所给各行:
============
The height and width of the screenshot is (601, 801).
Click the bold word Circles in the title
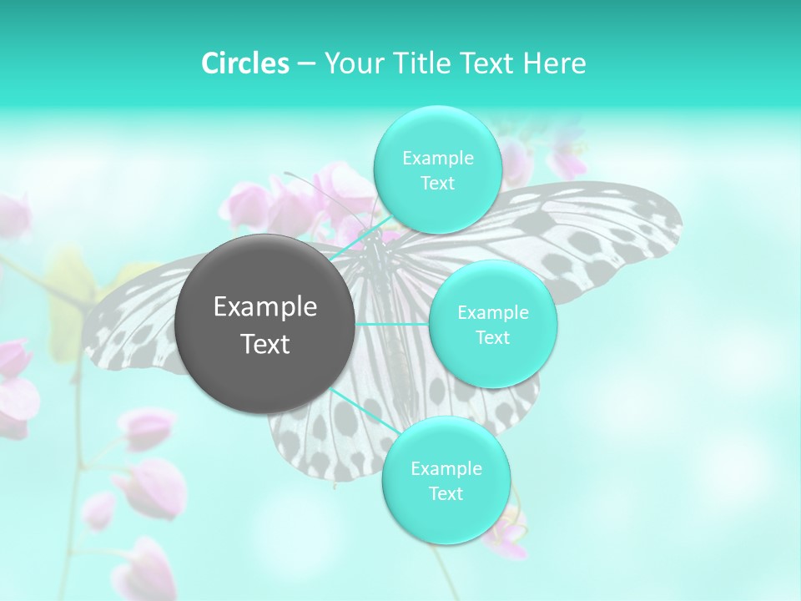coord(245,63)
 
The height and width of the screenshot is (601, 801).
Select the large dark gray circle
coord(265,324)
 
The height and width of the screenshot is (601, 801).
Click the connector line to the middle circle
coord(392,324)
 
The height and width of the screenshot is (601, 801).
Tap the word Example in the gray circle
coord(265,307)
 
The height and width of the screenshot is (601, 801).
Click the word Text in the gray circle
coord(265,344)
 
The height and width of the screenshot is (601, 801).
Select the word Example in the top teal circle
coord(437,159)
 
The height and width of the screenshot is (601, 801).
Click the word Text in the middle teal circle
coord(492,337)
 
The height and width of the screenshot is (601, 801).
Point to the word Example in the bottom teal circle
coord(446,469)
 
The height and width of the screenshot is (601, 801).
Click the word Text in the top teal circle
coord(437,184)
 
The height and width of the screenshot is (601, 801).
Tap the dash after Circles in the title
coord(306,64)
============
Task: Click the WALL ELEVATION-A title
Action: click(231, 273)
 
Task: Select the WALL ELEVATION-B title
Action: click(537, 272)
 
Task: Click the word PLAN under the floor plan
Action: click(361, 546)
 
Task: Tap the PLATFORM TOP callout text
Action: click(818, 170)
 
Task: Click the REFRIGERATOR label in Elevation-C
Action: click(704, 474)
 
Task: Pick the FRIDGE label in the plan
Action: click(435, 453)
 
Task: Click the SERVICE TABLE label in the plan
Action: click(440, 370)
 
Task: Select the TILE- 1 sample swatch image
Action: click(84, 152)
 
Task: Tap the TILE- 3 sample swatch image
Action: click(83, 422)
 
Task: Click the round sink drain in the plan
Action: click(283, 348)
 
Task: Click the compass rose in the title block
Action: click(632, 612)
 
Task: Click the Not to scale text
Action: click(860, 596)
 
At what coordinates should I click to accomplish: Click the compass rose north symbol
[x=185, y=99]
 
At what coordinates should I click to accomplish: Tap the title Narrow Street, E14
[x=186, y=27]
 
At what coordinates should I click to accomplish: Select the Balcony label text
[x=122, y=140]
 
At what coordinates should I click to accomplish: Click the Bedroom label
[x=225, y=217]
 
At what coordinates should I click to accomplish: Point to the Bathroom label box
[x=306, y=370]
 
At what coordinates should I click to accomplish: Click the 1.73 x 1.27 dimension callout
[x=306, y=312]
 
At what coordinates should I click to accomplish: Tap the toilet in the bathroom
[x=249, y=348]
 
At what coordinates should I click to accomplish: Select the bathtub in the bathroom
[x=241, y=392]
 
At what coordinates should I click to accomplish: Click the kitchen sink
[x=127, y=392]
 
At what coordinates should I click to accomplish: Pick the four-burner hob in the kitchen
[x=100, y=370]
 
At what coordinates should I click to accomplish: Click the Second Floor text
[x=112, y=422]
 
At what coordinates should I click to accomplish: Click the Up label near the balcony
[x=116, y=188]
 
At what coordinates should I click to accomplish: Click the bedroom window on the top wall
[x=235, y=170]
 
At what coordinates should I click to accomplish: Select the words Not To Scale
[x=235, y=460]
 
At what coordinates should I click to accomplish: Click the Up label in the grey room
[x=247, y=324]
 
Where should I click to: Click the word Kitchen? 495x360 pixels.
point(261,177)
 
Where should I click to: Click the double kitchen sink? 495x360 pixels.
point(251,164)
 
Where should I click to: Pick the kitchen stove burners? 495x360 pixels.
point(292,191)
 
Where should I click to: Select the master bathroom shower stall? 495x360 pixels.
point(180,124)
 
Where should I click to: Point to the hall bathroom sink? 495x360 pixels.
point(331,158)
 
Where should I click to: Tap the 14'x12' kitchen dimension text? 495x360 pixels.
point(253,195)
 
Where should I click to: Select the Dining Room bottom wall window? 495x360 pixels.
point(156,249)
============
待完成任务: 请将从含有"the Bedroom label"的那一行起、到含有"point(156,249)"的那一行为止（两端均包括）的各行改写成Markdown表格，两列分别命名为"序号"和"内容"，空行不列入。

输出结果:
| 序号 | 内容 |
|---|---|
| 1 | At what coordinates should I click to accomplish: Click the Bedroom label |
| 2 | [x=225, y=217] |
| 3 | At what coordinates should I click to accomplish: Point to the Bathroom label box |
| 4 | [x=306, y=370] |
| 5 | At what coordinates should I click to accomplish: Click the 1.73 x 1.27 dimension callout |
| 6 | [x=306, y=312] |
| 7 | At what coordinates should I click to accomplish: Tap the toilet in the bathroom |
| 8 | [x=249, y=348] |
| 9 | At what coordinates should I click to accomplish: Select the bathtub in the bathroom |
| 10 | [x=241, y=392] |
| 11 | At what coordinates should I click to accomplish: Click the kitchen sink |
| 12 | [x=127, y=392] |
| 13 | At what coordinates should I click to accomplish: Pick the four-burner hob in the kitchen |
| 14 | [x=100, y=370] |
| 15 | At what coordinates should I click to accomplish: Click the Second Floor text |
| 16 | [x=112, y=422] |
| 17 | At what coordinates should I click to accomplish: Click the Up label near the balcony |
| 18 | [x=116, y=188] |
| 19 | At what coordinates should I click to accomplish: Click the bedroom window on the top wall |
| 20 | [x=235, y=170] |
| 21 | At what coordinates should I click to accomplish: Select the words Not To Scale |
| 22 | [x=235, y=460] |
| 23 | At what coordinates should I click to accomplish: Click the Up label in the grey room |
| 24 | [x=247, y=324] |
| 25 | Where should I click to: Click the word Kitchen? 495x360 pixels. |
| 26 | point(261,177) |
| 27 | Where should I click to: Click the double kitchen sink? 495x360 pixels. |
| 28 | point(251,164) |
| 29 | Where should I click to: Pick the kitchen stove burners? 495x360 pixels. |
| 30 | point(292,191) |
| 31 | Where should I click to: Select the master bathroom shower stall? 495x360 pixels. |
| 32 | point(180,124) |
| 33 | Where should I click to: Point to the hall bathroom sink? 495x360 pixels. |
| 34 | point(331,158) |
| 35 | Where should I click to: Tap the 14'x12' kitchen dimension text? 495x360 pixels. |
| 36 | point(253,195) |
| 37 | Where should I click to: Select the Dining Room bottom wall window? 495x360 pixels. |
| 38 | point(156,249) |